▶ Supplied passage:
Artists added to resubmitted Stability AI, Midjourney lawsuit

  • Seven artists were added as plaintiffs in a resubmitted Stability AI, Midjourney, DeviantArt lawsuit.
  • The judge dismissed the original copyright claims but allowed them to be amended and resubmitted.
  • The lawsuit reframes how copyrights were infringed during training of models and image generation.

A dismissed lawsuit brought by a group of artists against Stability AI and others has been resubmitted with seven additional plaintiffs added.

The original lawsuit had its claims of copyright infringement dismissed in October by Judge William Orrick who disagreed that generating similar images was the same as copyright infringement.

While dismissing this aspect of the claim, Orrick said the plaintiffs could resubmit an amended suit in which they’d need to be more convincing in their allegations against Stability AI, Midjourney, DeviantArt, and Runway.

The original plaintiffs were artists Sarah Anderson, Kelly McKernan, and Karla Ortiz. They are now joined by H. Southworth, Grzegorz Rutkowski, Gregory Manchess, Gerald Brom, Jingna Zhang, Julia Kaye, and Adam Ellis.

The resubmitted suit contains some interesting arguments that, if accepted by the court, will have significant ramifications for all generative AI models trained using copyrighted data.

CEO of Stability AI Emad Mostaque is known for speaking off the cuff and often making bold or sensationalist claims. Many of his words are quoted as evidence against his company in the filing.

You can read the amended lawsuit filings here, but here are some notable highlights.

Can it really make a copy of the original?

The previous copyright claims were dismissed partly because the judge ruled that generating a similar image was not the same as producing a copy of an image.

The new submission says these models can duplicate their training data and quotes Mostaque saying, “We took 100,000 gigabytes of images and compressed it to a two-gigabyte file that can recreate any of those [images] and iterations of those.”

It further quotes Mostaque saying, “Ironically [the] main funding of stability except me is … artists…LOL”

The new filing asserts that “Copyright law protects artists’ works from infringement by creating exclusive rights of artists to make copies of their works, to make derivative works of their copyrighted works.”

The word “derivative” is key here. If you ask Midjourney to generate an image in the style of Kelly McKernan have you and Midjourney violated McKernan’s copyright? You’ve got to feel for the artist when this happens:

The LAION datasets

LAION created the LAION-5B dataset of billions of images. The dataset doesn’t contain copies of images but rather the URLs of the image locations. To train your model you need to fetch those images and LAION created software to enable you to do that.

The lawsuit claims LAION enabled copyright breach by doing this and that Stability AI was complicit. In August 2022, Stability CEO Mostaque said “I funded LAION, underlying dataset for … Stable Diffusion.” Mostaque has since denied this.

Entries from a collection:
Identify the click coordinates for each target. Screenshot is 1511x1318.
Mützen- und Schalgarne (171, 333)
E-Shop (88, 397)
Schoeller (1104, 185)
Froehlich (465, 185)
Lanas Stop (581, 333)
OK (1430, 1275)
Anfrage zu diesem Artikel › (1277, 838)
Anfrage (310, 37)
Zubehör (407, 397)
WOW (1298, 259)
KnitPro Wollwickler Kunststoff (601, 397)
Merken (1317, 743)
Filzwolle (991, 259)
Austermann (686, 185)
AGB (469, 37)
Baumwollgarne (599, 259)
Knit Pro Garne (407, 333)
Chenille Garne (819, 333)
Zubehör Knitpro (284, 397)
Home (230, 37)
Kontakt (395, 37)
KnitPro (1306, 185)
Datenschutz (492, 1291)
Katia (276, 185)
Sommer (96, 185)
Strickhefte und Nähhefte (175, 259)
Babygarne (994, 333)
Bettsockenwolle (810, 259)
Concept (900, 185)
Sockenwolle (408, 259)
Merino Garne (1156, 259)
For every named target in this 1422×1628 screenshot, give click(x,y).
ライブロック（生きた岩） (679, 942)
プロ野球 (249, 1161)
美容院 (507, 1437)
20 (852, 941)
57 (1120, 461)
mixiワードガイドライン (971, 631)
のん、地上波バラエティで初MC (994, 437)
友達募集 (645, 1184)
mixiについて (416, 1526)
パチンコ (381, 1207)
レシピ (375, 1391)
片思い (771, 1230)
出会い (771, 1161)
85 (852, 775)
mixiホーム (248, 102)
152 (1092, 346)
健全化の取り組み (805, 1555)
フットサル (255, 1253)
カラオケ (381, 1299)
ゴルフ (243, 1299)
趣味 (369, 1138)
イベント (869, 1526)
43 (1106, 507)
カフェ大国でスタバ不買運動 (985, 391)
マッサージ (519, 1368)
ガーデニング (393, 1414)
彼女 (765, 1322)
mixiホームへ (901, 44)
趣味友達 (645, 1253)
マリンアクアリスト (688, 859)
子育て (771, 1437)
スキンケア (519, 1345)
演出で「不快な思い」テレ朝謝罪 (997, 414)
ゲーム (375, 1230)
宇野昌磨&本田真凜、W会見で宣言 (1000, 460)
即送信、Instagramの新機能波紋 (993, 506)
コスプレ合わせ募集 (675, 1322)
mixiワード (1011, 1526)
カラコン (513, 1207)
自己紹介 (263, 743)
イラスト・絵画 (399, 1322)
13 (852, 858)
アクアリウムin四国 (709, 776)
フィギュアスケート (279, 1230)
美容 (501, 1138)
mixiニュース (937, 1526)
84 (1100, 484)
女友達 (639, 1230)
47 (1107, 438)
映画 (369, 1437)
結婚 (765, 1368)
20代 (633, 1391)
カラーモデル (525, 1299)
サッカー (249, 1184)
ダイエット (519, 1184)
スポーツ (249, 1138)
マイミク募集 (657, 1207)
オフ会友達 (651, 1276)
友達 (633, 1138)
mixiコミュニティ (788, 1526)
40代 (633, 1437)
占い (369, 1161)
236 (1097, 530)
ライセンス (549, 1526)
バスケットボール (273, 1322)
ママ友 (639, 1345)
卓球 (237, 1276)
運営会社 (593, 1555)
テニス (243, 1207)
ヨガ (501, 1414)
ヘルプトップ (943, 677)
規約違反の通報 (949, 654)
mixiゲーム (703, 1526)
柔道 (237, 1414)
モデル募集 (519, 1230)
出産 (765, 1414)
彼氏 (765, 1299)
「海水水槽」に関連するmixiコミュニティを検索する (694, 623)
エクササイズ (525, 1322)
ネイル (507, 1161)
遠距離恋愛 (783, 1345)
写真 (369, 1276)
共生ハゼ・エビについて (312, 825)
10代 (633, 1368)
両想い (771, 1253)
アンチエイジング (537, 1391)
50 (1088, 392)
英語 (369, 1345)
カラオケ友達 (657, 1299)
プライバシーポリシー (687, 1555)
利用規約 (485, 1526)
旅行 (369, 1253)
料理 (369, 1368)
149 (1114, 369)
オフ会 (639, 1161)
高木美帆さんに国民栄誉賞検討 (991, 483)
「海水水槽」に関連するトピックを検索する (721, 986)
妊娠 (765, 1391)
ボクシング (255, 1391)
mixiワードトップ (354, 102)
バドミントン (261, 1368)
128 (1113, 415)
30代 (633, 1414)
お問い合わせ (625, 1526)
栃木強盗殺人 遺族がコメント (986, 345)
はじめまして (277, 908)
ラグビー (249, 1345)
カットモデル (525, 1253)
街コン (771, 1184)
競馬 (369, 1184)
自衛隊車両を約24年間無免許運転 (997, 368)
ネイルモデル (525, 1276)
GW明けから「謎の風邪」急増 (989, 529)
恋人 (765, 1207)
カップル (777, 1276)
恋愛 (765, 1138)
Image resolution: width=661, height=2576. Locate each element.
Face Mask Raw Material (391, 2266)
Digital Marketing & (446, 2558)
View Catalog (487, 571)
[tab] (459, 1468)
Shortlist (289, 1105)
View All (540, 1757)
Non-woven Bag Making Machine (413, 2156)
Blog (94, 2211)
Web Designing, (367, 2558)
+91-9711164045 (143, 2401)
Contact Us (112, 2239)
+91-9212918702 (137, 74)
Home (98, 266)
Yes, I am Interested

▶ Task 1:
In the article on the artists' lawsuit against Stability AI and Midjourney, which judge dismissed the original copyright claims?
▶ Task 2:
Continue the article on the artists' lawsuit against Stability AI and Midjourney from its last sentence.
These entries were taken from a separate source.

▶ Answer space 1:
Judge William Orrick

▶ Answer space 2:
LAION datasets are key to most AI image generators. If using the LAION-5B dataset is considered copyright infringement then that shuts down most of your favorite image generators.

Was GPT-4 Vision trained on LAION datasets? OpenAI isn’t saying but it could become a big issue for them too.

Does Stable Diffusion store copies of images?

In the initial lawsuit, Stability AI lawyers claimed it was wrong to say the Stable Diffusion model contained copies of the images on which it was trained. They claimed that it was impossible for billions of images to be stored in a model around 2GB big.

The new filing insists that through machine learning Stable Diffusion does, in a novel way, store compressed copies of copyrighted images.

The amended submission quotes Mostaque describing Stable Diffusion in a recorded interview from August 2022:

“It’s worth taking a step back and thinking about how crazy insane this is: we took a hundred terabytes of data—a hundred thousand thousand megabytes of images—2 billion of them—and we squished it down to a 2–4 gigabyte file. And that file can create everything that you’ve seen. That’s insane, right? That’s about as compressed as you can get.”

A significant case for Gen AI

There are several other significant issues raised in the suit that, once ruled on, will impact artists and the companies behind the AI models that generate your images.

It feels a bit like there’s no way to put this AI Genie back in the copyright bottle. Will it be a case of class action mea culpa reparations being paid by Stability AI and other companies like them?

Or perhaps the latitude for “fair use” will be expanded to accommodate AI realities that didn’t exist a year ago.

Either way, this lawsuit is going to have dramatic effects on the industry and livelihoods of artists. It may also make Emad Mostaque choose his words more carefully in the future.